__Dataset rows__:
•••
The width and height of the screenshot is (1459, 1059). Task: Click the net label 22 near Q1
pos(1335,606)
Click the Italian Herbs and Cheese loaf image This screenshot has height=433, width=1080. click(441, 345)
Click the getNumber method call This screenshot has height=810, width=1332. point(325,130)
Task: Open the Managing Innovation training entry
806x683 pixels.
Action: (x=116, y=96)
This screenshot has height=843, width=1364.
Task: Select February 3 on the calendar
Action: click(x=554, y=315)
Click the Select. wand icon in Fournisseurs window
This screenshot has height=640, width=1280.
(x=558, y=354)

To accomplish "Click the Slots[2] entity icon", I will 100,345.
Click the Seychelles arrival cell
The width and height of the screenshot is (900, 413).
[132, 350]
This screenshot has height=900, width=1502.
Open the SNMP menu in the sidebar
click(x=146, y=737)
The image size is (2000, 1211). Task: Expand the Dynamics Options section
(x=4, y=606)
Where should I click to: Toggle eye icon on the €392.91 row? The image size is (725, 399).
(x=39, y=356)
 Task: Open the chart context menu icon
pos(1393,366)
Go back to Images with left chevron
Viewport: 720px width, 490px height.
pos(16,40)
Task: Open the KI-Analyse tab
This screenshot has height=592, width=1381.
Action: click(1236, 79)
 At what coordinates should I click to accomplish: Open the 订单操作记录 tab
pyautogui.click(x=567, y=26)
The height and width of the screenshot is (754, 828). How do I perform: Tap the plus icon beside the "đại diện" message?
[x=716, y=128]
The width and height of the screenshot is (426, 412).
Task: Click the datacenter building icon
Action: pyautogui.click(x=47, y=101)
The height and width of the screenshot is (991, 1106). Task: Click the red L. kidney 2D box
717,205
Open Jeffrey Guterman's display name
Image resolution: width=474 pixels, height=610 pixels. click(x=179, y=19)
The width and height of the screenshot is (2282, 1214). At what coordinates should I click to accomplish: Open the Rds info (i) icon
•••
__TASK BRIEF__: Copy out the lines of the items above, from the line with "This screenshot has height=900, width=1502." through the line with "Action: click(1236, 79)", without any changes.

__EXPECTED ANSWER__:
This screenshot has height=900, width=1502.
Open the SNMP menu in the sidebar
click(x=146, y=737)
The image size is (2000, 1211). Task: Expand the Dynamics Options section
(x=4, y=606)
Where should I click to: Toggle eye icon on the €392.91 row? The image size is (725, 399).
(x=39, y=356)
 Task: Open the chart context menu icon
pos(1393,366)
Go back to Images with left chevron
Viewport: 720px width, 490px height.
pos(16,40)
Task: Open the KI-Analyse tab
This screenshot has height=592, width=1381.
Action: click(1236, 79)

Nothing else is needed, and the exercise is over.